It is the opening day of "Mulan" in a theater in Santa Monica. Mulan, the Chinese girl, has dressed as a man to take her father's place in the Imperial Army. After first failing basic training, she has come back and outperformed the men. As the sequence comes to its climax, a kid's voice in the row behind me says, "Coooool."
Which, of course, will ultimately help you understand why Hollywood was so irritated when "Deep Impact" grossed $41.2 million its first weekend a month before.
Some of the reasons for the irritation were obvious, but at least one was not, and it suggests the degree to which Hollywood, and those who write about it, are in deep denial about what may be one of the most significant changes taking place in the industry in 20 years.

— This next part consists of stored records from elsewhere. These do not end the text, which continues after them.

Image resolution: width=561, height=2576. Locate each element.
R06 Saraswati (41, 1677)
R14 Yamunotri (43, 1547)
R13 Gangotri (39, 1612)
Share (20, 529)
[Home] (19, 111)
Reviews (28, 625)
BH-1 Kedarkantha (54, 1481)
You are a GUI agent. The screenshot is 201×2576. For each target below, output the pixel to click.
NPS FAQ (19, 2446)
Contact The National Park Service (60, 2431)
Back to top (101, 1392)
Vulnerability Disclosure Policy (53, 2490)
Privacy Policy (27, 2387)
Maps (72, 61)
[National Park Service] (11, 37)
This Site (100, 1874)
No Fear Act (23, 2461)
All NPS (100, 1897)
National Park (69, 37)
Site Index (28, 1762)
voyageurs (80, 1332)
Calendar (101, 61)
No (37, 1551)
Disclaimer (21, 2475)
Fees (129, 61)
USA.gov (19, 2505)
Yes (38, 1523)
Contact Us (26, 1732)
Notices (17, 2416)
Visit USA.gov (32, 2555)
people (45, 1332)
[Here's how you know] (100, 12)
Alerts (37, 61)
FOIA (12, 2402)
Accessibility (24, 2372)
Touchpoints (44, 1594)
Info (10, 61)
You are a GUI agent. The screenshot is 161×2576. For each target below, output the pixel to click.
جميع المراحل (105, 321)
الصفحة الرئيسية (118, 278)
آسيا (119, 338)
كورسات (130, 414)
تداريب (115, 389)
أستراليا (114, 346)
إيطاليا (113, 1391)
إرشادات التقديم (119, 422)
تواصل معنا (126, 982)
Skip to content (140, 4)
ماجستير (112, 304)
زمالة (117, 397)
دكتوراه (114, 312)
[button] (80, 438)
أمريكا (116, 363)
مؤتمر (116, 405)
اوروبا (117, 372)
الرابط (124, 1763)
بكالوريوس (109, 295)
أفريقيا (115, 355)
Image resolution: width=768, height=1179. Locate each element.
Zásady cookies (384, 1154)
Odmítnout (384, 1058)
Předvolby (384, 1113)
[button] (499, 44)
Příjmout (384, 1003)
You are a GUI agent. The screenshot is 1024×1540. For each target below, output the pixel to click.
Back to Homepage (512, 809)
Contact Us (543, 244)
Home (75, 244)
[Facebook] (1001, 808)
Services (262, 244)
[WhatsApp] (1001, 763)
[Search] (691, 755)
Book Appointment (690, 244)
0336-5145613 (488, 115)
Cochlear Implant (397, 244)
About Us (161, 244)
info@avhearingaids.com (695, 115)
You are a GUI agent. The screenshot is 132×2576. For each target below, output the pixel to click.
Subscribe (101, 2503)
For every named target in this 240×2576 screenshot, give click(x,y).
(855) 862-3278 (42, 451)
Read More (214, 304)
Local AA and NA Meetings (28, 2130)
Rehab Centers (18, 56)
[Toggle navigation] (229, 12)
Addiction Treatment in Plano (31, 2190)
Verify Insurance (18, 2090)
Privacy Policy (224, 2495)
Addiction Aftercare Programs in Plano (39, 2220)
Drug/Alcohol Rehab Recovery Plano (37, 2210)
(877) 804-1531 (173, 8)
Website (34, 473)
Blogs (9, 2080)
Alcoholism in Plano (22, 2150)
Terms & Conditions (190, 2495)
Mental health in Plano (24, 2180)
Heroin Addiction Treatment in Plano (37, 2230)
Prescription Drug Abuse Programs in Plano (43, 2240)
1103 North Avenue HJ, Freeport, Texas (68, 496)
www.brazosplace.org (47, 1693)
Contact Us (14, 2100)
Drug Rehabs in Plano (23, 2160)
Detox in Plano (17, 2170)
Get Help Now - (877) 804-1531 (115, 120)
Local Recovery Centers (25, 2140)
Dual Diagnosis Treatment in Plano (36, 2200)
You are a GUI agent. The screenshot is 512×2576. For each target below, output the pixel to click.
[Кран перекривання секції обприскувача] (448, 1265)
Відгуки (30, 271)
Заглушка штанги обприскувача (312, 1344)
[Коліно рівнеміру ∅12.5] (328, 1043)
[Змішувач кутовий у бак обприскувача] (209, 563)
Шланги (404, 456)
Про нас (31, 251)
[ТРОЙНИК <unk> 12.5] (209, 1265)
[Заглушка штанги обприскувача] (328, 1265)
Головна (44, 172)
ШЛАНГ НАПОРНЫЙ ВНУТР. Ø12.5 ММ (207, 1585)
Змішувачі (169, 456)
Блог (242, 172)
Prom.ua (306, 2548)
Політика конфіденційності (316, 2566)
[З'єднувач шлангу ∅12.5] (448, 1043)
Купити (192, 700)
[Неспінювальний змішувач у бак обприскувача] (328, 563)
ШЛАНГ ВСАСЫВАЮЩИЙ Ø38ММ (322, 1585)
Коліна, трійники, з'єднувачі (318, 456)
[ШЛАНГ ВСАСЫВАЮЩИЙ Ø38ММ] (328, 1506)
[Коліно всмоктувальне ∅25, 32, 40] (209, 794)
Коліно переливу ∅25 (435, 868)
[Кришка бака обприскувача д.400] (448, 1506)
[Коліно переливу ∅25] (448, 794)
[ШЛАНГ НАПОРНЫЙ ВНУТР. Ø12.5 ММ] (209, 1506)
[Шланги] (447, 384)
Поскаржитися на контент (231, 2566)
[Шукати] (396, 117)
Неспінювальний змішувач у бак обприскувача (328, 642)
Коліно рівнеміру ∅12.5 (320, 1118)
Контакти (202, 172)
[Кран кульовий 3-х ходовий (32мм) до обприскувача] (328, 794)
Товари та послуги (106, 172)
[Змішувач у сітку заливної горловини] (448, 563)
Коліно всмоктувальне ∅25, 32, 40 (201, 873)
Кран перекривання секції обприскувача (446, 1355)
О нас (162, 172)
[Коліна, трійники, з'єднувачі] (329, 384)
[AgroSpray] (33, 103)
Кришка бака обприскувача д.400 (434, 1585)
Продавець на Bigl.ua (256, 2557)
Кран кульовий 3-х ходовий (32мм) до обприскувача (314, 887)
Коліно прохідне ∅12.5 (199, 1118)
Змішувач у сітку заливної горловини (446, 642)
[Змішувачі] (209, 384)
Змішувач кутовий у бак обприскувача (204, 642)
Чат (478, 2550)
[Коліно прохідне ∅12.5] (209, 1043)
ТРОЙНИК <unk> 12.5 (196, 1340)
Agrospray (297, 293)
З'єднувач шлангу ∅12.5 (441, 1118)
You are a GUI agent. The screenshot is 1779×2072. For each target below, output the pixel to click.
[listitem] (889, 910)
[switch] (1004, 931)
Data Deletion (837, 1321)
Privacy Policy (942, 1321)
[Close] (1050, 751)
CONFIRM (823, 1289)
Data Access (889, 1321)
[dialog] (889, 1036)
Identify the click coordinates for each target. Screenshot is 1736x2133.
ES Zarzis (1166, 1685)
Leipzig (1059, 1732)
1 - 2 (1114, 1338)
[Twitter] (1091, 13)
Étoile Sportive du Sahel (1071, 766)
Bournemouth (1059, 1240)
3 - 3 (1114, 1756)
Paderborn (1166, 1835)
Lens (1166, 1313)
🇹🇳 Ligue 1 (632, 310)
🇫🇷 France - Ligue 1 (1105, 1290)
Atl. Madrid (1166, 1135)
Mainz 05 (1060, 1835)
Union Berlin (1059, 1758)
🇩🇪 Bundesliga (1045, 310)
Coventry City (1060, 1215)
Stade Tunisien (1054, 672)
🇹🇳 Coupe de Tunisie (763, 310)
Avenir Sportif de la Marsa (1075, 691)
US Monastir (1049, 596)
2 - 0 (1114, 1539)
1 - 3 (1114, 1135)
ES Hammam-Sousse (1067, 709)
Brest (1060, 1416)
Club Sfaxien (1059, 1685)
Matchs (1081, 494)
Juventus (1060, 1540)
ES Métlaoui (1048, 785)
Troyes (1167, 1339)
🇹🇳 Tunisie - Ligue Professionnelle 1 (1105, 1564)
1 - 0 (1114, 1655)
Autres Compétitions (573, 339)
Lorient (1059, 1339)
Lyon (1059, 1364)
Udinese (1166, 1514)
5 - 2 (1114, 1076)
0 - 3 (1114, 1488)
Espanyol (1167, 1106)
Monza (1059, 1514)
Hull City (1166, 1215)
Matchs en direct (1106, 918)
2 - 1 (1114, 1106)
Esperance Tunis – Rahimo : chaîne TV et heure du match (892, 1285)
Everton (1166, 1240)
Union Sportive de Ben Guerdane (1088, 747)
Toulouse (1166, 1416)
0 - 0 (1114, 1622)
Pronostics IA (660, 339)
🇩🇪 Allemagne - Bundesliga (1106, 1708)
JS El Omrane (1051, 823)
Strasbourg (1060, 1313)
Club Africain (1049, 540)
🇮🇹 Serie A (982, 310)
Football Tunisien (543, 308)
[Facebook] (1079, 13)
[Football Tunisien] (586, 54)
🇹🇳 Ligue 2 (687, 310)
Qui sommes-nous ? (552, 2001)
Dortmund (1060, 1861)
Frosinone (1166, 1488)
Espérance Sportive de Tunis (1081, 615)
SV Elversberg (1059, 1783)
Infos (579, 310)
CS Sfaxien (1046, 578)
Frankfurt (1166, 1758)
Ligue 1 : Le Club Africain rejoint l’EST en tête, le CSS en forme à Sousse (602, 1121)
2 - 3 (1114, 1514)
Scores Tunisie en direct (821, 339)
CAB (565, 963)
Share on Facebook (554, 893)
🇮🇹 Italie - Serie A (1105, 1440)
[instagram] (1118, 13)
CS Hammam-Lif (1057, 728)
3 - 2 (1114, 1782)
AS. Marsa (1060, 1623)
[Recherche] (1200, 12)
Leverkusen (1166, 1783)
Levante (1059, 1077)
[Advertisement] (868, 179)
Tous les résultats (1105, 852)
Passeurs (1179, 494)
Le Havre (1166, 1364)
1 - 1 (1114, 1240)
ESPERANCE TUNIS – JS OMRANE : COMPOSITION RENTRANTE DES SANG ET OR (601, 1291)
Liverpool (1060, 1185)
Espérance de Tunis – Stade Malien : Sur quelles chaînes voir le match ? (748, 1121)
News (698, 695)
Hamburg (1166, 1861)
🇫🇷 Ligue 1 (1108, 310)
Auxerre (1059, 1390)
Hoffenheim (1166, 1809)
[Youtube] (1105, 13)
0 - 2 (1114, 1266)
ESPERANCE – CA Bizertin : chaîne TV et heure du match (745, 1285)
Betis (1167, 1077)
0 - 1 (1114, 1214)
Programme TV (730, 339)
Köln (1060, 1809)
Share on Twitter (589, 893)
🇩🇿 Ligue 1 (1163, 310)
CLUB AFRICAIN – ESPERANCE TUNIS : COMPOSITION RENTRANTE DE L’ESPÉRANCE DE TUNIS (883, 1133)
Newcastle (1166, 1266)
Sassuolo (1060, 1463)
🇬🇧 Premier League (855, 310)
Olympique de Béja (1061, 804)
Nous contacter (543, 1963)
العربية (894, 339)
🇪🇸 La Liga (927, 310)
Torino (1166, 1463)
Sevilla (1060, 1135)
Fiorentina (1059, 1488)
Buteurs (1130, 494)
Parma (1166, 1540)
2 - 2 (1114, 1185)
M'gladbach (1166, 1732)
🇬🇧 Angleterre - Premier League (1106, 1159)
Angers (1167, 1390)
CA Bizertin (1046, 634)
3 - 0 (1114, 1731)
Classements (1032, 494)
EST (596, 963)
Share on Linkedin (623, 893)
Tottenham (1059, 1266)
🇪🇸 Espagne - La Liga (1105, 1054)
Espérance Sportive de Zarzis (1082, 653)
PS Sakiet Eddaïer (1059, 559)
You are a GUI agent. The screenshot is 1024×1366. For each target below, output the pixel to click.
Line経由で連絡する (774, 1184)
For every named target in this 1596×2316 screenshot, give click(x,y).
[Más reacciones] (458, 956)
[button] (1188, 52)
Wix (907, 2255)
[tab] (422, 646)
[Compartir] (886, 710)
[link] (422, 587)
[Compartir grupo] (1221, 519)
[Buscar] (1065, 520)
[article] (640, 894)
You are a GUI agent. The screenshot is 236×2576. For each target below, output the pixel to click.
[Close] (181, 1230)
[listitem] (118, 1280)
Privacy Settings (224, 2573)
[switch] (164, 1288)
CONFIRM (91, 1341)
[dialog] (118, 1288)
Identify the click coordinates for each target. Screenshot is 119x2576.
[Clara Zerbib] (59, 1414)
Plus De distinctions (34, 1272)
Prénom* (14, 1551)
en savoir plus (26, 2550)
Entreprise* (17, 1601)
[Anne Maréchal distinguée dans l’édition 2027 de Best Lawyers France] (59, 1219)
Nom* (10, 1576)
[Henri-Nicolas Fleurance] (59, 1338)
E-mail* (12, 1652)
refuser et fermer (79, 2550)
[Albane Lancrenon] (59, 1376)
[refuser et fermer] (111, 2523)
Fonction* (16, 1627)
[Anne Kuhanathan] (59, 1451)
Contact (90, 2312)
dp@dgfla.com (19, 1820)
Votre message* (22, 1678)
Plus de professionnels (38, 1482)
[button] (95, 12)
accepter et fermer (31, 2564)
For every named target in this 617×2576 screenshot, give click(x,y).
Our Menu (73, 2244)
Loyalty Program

First, the obvious reasons. Sony was irritated because if "Deep Impact" turned out to be the hit its opening suggested, it could affect Sony's summer biggie, "Godzilla," which opened a week and a half after "Impact." Disney was irritated because if "Impact" was a hit then it might cut into Disney's Touchstone comet-hits-the-Earth picture, "Armageddon." Plus, the industry as a whole had pretty much decided, based on the tracking polls done before "Deep Impact's" release, that the opening weekend's gross would be about $30 million, and it is always irritating when their "scientific" surveys go wrong.
To understand the less obvious reason, it is necessary to discuss--if you can stand to spend another five minutes reading about it--"Titanic." Leonard Klady, doing a summing-up of the winter box-office season in Weekly Variety (April 13-19), lists the reasons the industry had thought that it might not be a blockbuster: "Though anticipated as a top holiday grosser, its running time, period setting and lack of big stars had prognosticators citing a $200-million ceiling prior to opening."
What was he failing to mention? If you had your windows open that day last December when James Cameron said he had made a "$200-million chick flick," you could have heard Hollywood cringing. "Chick flicks" are not supposed to be blockbusters, and Hollywood was afraid Cameron was dooming his own film.